Capela Santa Maria das Vitórias

Missa no rito romano tradicional em Anápolis

Art. 8 ─ Se a Cristo é devida a auréola.

O oitavo discute-se assim. ─ Parece que a Cristo é devida a auréola.

1. ─ Pois, a auréola é devida à virgindade, ao martírio e à doutrina. Ora, essas três coisas as exerceu Cristo de modo eminente. Logo, a ele principalmente cabe a auréola.

2. Demais. ─ Tudo o perfeitíssimo nas coisas humanas deve ser atribuído sobretudo a Cristo. Ora, o prêmio da auréola é devida aos méritos mais excelentes. Logo, também é devido a Cristo.

3. Demais. ─ Cipriano diz que a virgnidade é a imagem de Deus. Logo, o exemplar da virgindade está em Deus. Logo, parece que a Cristo, mesmo enquanto Deus, é devida a auréola.

Mas, em contrário, a auréola é a alegria por nos conformarmos a Cristo, como se disse. Ora, ninguém se conforma ou assemelha-se a si mesmo, como diz o Filósofo. Logo, a Cristo não é devida a auréola.

2. Demais ─ O prêmio de Cristo nunca recebeu acréscimo. Ora, Cristo não teve auréola, desde o primeiro instante da sua concepção, porque então ainda não tinha sustentado nenhuma luta. Logo, depois, não teve nunca auréola.
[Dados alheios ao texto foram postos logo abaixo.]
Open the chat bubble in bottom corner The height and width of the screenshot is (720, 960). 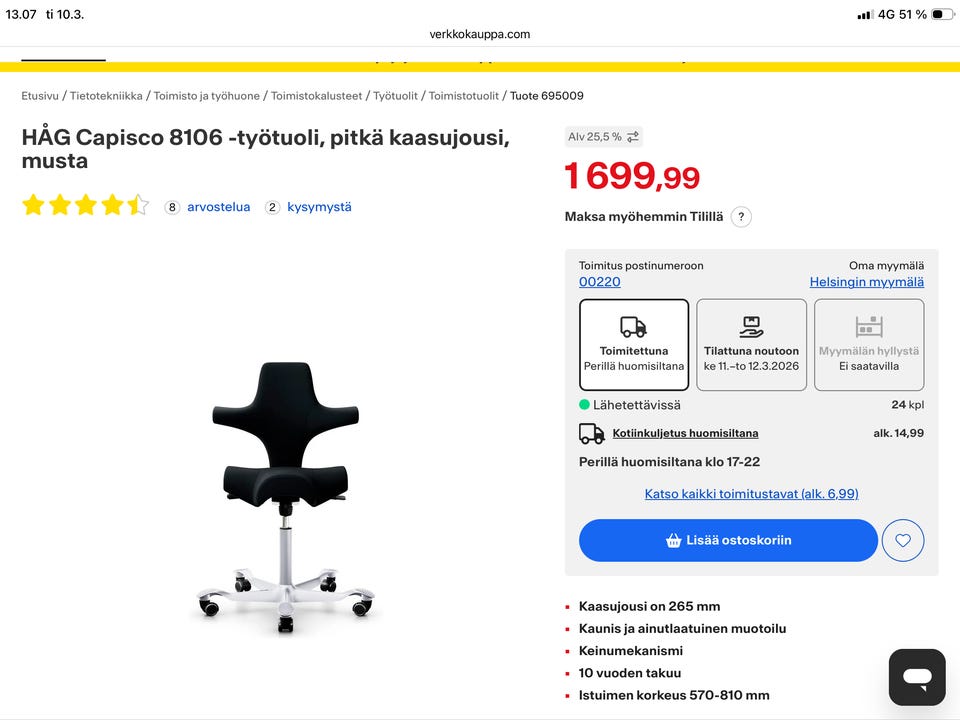(x=916, y=676)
SOLUÇÃO. ─ Uns dizem que Cristo em auréola, na significação própria desta; pois, tendo sido vitorioso na luta, merece por conseqüência a coroa, na acepção própria desta. ─ Mas quem refletir com diligência verá que, embora a Cristo convenha a coroa de ouro ou simplesmente a coroa como tal, não lhe cabe a auréola na sua acepção própria. Pois, a auréola, por isso mesmo que é um diminutivo, implica um prêmio na participação e não na sua plenitude. Por onde, cabe ter auréola àqueles que participaram da vitória perfeita por comparação com aquele que a alcançou na sua plenitude. Ora, Cristo ganhou a vitória na sua acepção principal e plena, por participação de cuja vitória e que todos os mais são vitoriosos, conforme àquilo do Evangelho ─ Tende confiança, eu venci o mundo; e àquele lugar do Apocalipse: Eis aqui o leão da tribo de Judá, que pela sua vitória. Por isso não cabe a Cristo ter auréola, mas algo de superior donde derivam todas as auréolas. Donde o dizer da Escritura: Aquele que vencer eu o farei assentar comigo no meu trono, assim como eu mesmo, também depois que venci, me assentei igualmente com meu Pai no seu trono.

Por isso, segundo outros, devemos dizer que embora Cristo não tenha propriamente auréola, tem contudo o que é mais excelente que toda auréola.

DONDE A RESPOSTA À PRIMEIRA OBJEÇÃO. ─ Cristo foi mui verdadeiramente virgem, mártir e doutor. O prêmio acidental porém correspondente a esses três títulos, não é nada, por assim dizer, em comparação com a magnitude do seu prêmio essencial. Por isso não tem auréola, na sua acepção própria.

RESPOSTA À SEGUNDA. ─ Embora a auréola seja devida a uma obra perfeitíssima que pratiquemos, contudo considerada como um diminutivo, significa uma certa perfeição participada de quem plenariamente a possui. E assim, é um como prêmio menor. Mas nesse sentido não é que a tem Cristo, que possui a plenitude de toda perfeição.

RESPOSTA À TERCEIRA. ─ Embora a virgindade tenha de certo modo em Deus o seu modelo, não o tem porém de modo a poder reproduzi-lo fielmente. Pois, a incorrupção de Deus, que a virgindade imita, não tem a mesma essência em Deus e em quem é virgem.